Last week, on Friday, i’ve pushed the last pieces of the new Places Expiration component. This was one of the Firefox Projects intended for 1.9.3 branch, you can find more background on the start of this project in its wiki page.
Originally expiration was managed by History component itself on three major steps: after each visit, during idle, at shutdown. This had various drawbacks. First of all it was making navigation experience laggish, so we moved the after each visit step to be after each sync between memory and disk tables. We also reduced idle expiration and shutdown expiration.
The result was better, but we had other issues: we were not expiring enough pages related to the number of visits, and the sync component was now bloated with non-related functionality (And slower). We were also still doing a bunch of stuff at shutdown.
In bug 516940 i cleaned up the shutdown stuff, while increasing separation between History and Expiration, at that point was easier to split it out of History in a separate component.
So, what’s new?
The new component is a JS component, it runs expiration in steps, every 3 minutes, with a simple adaptive algorithm, so that if the last step did not expire enough, the next one will be run later, while if it finds more items than the expired ones, the next step will expire more! This should ensure we don’t lag behind with expiration.
It also uses async Storage API, this ensures that we run I/O in a separate thread, so we won’t hurt your navigation.
Expiration on idle will run just a single larger step, then it’ll stop till you exit idle, this way it won’t kill your standby or batteries. Expiration on shutdown runs a larger step, but not too large, in most cases the adapative expiration steps should still ensure we don’t expire on shutdown.
What has changed for you?
The new component is able to detect your hardware specs, especially memory size, and adapt expiration to it, this means you don’t need anymore to tweak number of days of history, or whatever. For this reason we have removed the number of days field from the preferences panel, you don’t need anymore to tell us how much days of history your computer can handle.

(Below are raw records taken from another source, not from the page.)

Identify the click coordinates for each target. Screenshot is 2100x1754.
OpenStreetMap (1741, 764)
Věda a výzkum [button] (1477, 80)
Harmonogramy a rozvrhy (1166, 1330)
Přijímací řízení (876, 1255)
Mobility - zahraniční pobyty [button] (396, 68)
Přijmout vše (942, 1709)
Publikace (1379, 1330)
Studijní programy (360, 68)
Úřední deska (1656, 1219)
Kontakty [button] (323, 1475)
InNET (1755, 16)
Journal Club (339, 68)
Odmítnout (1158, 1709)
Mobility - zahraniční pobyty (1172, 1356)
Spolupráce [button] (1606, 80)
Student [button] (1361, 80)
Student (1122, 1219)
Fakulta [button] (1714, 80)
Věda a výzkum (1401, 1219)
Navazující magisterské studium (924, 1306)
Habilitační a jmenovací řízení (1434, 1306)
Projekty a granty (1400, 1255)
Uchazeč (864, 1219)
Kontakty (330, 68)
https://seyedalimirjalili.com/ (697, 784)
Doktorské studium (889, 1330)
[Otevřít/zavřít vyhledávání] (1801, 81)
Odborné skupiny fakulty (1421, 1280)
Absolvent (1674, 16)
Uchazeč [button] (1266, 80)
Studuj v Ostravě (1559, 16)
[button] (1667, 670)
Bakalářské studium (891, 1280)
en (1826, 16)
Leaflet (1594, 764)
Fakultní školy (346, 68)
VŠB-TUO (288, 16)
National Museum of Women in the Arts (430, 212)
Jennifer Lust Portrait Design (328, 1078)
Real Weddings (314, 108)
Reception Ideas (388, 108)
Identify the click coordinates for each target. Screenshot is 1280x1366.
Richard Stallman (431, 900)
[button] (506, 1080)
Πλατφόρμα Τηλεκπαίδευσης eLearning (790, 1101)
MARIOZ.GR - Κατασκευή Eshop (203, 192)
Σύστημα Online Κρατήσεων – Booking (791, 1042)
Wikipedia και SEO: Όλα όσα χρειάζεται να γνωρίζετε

What about privacy? Well, we discussed about that obviously and we went to a conclusion that the days field was not giving back any real privacy gain. Sure i could have set it to 6 days, but that would have not protected me since:
- The days pref was an “at least” pref, so for most users it was really a fake-change
- Being expiration async per definition, you can’t be sure when pages are phisically expired
- even if you reduce history to 6 days, nobody can ensure you don’t have bad entries in these days
Since we have better privacy tools (And we can even build new ones, so feel free to suggest changes and file enh bugs about that) like Clear Recent History, Private Browsing and Forget about this page/site, the choice was pretty clear, we want real privacy, not fake-privacy.
Also hidden expiration preferences have gone, so browser.history_expire_days, browser.history_expire_days_min, browser.history_expire_sites are now replaced by a single places.history.enabled preference. No more need to read preferences manuals just to make the browser feel faster.
What can you tweak? Ideally you don’t need to tweak anything, and i suggest you don’t touch any pref. Btw, for the sake of information we have two new hidden preferences: places.history.expiration.interval_seconds is number of seconds between each expiration step, while places.history.expiration.max_pages is maximum number of pages that we will retain before expiring. We make our best to have satisfying default values for anyone, current values are built to be pessimistic, we will evaluate how we behave with them, and eventually increase them in future, if we feel that’s needed.
What you got finally
Faster, easier and more secure expiration with smoother navigation. All of this at the price of fake-privacy. Win win.